• _Input rows_:
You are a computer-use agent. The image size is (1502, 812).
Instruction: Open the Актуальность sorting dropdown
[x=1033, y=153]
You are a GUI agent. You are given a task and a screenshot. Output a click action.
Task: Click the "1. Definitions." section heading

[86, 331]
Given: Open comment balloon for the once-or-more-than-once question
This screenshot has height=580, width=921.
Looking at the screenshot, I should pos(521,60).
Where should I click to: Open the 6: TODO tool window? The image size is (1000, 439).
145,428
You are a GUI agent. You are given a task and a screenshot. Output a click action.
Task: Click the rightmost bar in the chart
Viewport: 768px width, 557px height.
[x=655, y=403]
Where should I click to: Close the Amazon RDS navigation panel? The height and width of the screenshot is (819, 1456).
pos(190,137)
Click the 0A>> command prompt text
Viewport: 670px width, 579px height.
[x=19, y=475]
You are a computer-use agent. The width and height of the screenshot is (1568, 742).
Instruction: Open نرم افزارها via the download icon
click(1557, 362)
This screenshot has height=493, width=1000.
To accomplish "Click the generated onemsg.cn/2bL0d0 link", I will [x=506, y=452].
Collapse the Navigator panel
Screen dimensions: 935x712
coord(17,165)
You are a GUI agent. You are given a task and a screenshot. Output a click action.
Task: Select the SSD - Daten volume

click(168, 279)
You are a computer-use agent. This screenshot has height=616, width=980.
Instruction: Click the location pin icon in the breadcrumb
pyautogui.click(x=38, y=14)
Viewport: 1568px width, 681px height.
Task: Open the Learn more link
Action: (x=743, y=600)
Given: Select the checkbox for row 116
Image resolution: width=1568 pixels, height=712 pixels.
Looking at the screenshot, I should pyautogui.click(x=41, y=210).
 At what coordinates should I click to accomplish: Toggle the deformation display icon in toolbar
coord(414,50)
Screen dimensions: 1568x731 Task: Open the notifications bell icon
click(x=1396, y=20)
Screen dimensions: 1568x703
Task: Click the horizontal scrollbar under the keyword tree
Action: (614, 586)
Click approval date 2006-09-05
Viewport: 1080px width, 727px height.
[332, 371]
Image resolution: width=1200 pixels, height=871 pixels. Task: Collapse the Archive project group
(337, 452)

• _Problem_: Copy the entries word for word, beginning at their first line and stopping after the line that contains "Looking at the screenshot, I should pos(521,60).".

• _Written solution_:
You are a computer-use agent. The image size is (1502, 812).
Instruction: Open the Актуальность sorting dropdown
[x=1033, y=153]
You are a GUI agent. You are given a task and a screenshot. Output a click action.
Task: Click the "1. Definitions." section heading

[86, 331]
Given: Open comment balloon for the once-or-more-than-once question
This screenshot has height=580, width=921.
Looking at the screenshot, I should pos(521,60).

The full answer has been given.